Place on grill over medium-high heat; close lid and grill, turning once, until tender and slightly charred, 6 to 8 minutes. Remove from skewers; toss with sesame seeds and salt. Serve warm.

PER SERVING: about 33 cal, 3 g pro, 2 g total fat (trace sat. fat), 2 g carb (2 g dietary fibre, 1 g sugar), 0 mg chol, 66 mg sodium, 135 mg potassium. % RDI: 2% calcium, 4% iron, 3% vit C, 30% folate.

FROM THE TEST KITCHEN Skip the skewering step and grill the edamame in a grill basket, if you have one.
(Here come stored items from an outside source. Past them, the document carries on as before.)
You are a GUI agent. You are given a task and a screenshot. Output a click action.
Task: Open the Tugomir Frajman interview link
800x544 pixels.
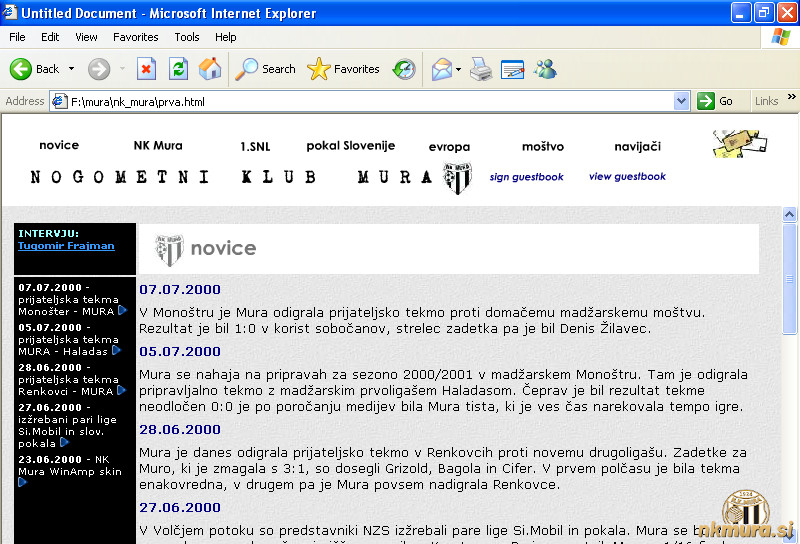66,245
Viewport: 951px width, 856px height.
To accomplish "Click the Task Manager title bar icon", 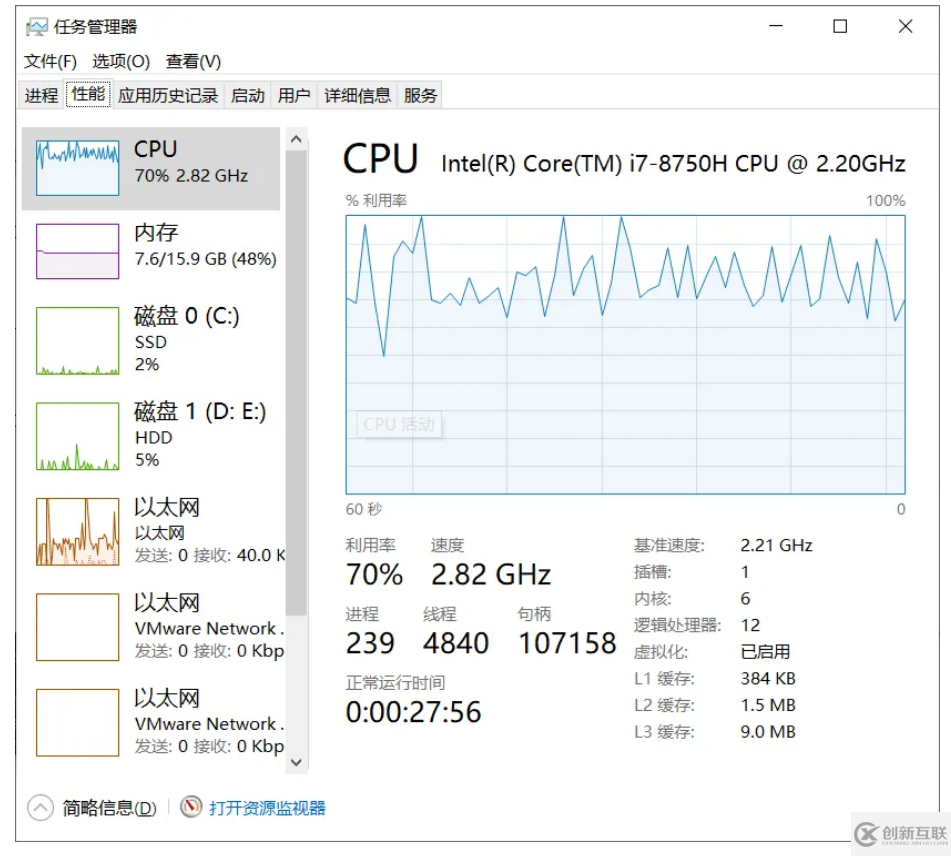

Grilled Shrimp With Sriracha-Lime Cocktail Sauce

Hands-on time: 15 minutes Total time: 15 minutes Makes: 12 servings

This is a grilled twist on the classic shrimp-cocktail appetizer. Making your own cocktail sauce allows you to add extra flavours, such as spicy sriracha.

Sriracha-Lime Cocktail Sauce:

¾ cup tomato-based chili sauce or ketchup 2 tbsp drained prepared horseradish 1 tbsp sriracha 1 tbsp lime juice pinch each salt and pepper

Shrimp:

450 g jumbo shrimp (21 to 24 count), peeled (tail-on) and deveined 1 tsp olive oil pinch each salt and pepper Sriracha-Lime Cocktail Sauce: In small bowl, whisk together chili sauce, horseradish, sriracha, lime juice, salt and pepper. Set aside. (Make-ahead: Cover and refrigerate for up to 3 days.) Shrimp: In bowl, toss together shrimp, oil, salt and pepper. Place on greased grill over medium-high heat; close lid and grill, turning once, until pink and opaque throughout, 4 to 5 minutes. Serve with cocktail sauce.

PER SERVING: about 54 cal, 7 g pro, 1 g total fat (trace sat. fat), 4 g carb (1 g dietary fibre, 2 g sugar), 60 mg chol, 319 mg sodium, 126 mg potassium. % RDI: 1% calcium, 7% iron, 2% vit A, 3% vit C, 3% folate.